■ PEDIDO: Coloque numa lista numerada as linhas do material que vão da linha com "Tap the upper" até a linha com "[x=162, y=230]", incluindo esta última. Deixe de fora as linhas em branco.
━━━
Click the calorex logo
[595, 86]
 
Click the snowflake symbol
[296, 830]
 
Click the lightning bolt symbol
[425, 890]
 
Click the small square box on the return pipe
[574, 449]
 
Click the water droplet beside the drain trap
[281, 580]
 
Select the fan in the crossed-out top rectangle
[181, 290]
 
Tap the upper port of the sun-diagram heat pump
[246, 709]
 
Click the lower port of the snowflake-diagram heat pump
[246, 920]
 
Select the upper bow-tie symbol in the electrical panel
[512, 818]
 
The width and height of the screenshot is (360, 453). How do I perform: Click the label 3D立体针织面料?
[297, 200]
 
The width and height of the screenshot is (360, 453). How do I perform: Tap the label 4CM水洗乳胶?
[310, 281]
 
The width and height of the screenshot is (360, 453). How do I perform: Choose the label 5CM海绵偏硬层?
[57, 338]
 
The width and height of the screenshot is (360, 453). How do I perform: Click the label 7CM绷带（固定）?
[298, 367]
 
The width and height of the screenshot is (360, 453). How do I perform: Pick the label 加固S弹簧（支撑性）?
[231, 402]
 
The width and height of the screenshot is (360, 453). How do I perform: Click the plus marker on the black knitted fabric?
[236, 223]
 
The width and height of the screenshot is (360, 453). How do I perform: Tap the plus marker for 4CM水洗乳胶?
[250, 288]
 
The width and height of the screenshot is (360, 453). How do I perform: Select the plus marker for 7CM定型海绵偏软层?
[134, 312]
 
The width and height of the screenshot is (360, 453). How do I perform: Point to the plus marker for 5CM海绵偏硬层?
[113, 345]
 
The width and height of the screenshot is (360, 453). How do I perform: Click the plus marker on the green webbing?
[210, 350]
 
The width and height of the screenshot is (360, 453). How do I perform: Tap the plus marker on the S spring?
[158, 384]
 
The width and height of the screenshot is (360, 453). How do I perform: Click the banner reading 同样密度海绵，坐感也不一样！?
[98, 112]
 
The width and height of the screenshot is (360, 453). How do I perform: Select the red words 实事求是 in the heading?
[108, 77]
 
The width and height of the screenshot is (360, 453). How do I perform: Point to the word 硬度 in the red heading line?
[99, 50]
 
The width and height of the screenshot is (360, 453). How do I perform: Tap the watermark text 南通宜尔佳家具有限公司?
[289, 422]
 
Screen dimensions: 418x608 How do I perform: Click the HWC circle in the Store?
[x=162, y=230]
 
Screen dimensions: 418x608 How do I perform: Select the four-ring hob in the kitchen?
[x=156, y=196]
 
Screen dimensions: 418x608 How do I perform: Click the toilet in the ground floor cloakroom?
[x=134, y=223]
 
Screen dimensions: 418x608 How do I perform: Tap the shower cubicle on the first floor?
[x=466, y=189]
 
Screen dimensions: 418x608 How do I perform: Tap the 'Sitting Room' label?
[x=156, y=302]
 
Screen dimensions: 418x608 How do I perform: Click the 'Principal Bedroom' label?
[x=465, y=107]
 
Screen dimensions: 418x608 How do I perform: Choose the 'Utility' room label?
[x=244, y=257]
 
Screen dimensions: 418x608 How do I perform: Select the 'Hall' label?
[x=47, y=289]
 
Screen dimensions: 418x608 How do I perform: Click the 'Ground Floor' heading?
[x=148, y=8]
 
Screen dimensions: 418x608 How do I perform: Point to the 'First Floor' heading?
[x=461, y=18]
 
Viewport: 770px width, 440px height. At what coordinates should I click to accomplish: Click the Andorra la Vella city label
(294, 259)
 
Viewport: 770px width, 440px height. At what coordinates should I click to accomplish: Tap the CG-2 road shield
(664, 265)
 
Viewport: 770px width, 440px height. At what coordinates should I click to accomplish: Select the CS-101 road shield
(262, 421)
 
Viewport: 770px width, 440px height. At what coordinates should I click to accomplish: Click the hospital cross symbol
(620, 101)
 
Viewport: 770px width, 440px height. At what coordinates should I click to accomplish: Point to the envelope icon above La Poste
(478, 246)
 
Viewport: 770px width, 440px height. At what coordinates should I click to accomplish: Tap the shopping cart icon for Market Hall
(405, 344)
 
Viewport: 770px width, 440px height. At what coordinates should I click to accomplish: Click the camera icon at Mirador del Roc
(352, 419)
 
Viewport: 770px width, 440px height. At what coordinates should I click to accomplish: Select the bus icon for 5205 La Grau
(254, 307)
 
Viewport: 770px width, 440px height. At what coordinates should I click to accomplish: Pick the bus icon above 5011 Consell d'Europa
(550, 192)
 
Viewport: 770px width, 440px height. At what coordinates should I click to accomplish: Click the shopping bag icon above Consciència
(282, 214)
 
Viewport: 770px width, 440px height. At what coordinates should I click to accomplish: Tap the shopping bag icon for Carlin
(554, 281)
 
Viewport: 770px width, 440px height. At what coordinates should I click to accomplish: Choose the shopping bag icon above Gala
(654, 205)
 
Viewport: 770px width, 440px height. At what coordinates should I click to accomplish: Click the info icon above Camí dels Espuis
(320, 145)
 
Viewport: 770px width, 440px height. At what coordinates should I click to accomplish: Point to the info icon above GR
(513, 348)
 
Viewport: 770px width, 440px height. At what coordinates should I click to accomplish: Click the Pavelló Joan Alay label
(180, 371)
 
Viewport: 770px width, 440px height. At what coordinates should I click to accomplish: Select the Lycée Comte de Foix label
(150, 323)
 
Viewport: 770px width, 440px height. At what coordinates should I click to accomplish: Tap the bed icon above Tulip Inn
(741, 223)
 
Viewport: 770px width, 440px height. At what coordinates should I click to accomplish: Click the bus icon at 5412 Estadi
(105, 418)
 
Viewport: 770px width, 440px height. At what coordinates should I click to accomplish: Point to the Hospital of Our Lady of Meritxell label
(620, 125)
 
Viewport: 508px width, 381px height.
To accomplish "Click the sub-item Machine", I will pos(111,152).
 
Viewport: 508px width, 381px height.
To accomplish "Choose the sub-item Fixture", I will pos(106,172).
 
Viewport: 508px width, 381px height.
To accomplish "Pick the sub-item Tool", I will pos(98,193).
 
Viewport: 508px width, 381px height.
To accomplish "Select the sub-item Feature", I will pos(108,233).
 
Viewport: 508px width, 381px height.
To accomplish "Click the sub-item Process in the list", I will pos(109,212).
━━━
■ RESULTADO CORRETO:
1. Tap the upper port of the sun-diagram heat pump
2. [246, 709]
3. Click the lower port of the snowflake-diagram heat pump
4. [246, 920]
5. Select the upper bow-tie symbol in the electrical panel
6. [512, 818]
7. The width and height of the screenshot is (360, 453). How do I perform: Click the label 3D立体针织面料?
8. [297, 200]
9. The width and height of the screenshot is (360, 453). How do I perform: Tap the label 4CM水洗乳胶?
10. [310, 281]
11. The width and height of the screenshot is (360, 453). How do I perform: Choose the label 5CM海绵偏硬层?
12. [57, 338]
13. The width and height of the screenshot is (360, 453). How do I perform: Click the label 7CM绷带（固定）?
14. [298, 367]
15. The width and height of the screenshot is (360, 453). How do I perform: Pick the label 加固S弹簧（支撑性）?
16. [231, 402]
17. The width and height of the screenshot is (360, 453). How do I perform: Click the plus marker on the black knitted fabric?
18. [236, 223]
19. The width and height of the screenshot is (360, 453). How do I perform: Tap the plus marker for 4CM水洗乳胶?
20. [250, 288]
21. The width and height of the screenshot is (360, 453). How do I perform: Select the plus marker for 7CM定型海绵偏软层?
22. [134, 312]
23. The width and height of the screenshot is (360, 453). How do I perform: Point to the plus marker for 5CM海绵偏硬层?
24. [113, 345]
25. The width and height of the screenshot is (360, 453). How do I perform: Click the plus marker on the green webbing?
26. [210, 350]
27. The width and height of the screenshot is (360, 453). How do I perform: Tap the plus marker on the S spring?
28. [158, 384]
29. The width and height of the screenshot is (360, 453). How do I perform: Click the banner reading 同样密度海绵，坐感也不一样！?
30. [98, 112]
31. The width and height of the screenshot is (360, 453). How do I perform: Select the red words 实事求是 in the heading?
32. [108, 77]
33. The width and height of the screenshot is (360, 453). How do I perform: Point to the word 硬度 in the red heading line?
34. [99, 50]
35. The width and height of the screenshot is (360, 453). How do I perform: Tap the watermark text 南通宜尔佳家具有限公司?
36. [289, 422]
37. Screen dimensions: 418x608 How do I perform: Click the HWC circle in the Store?
38. [x=162, y=230]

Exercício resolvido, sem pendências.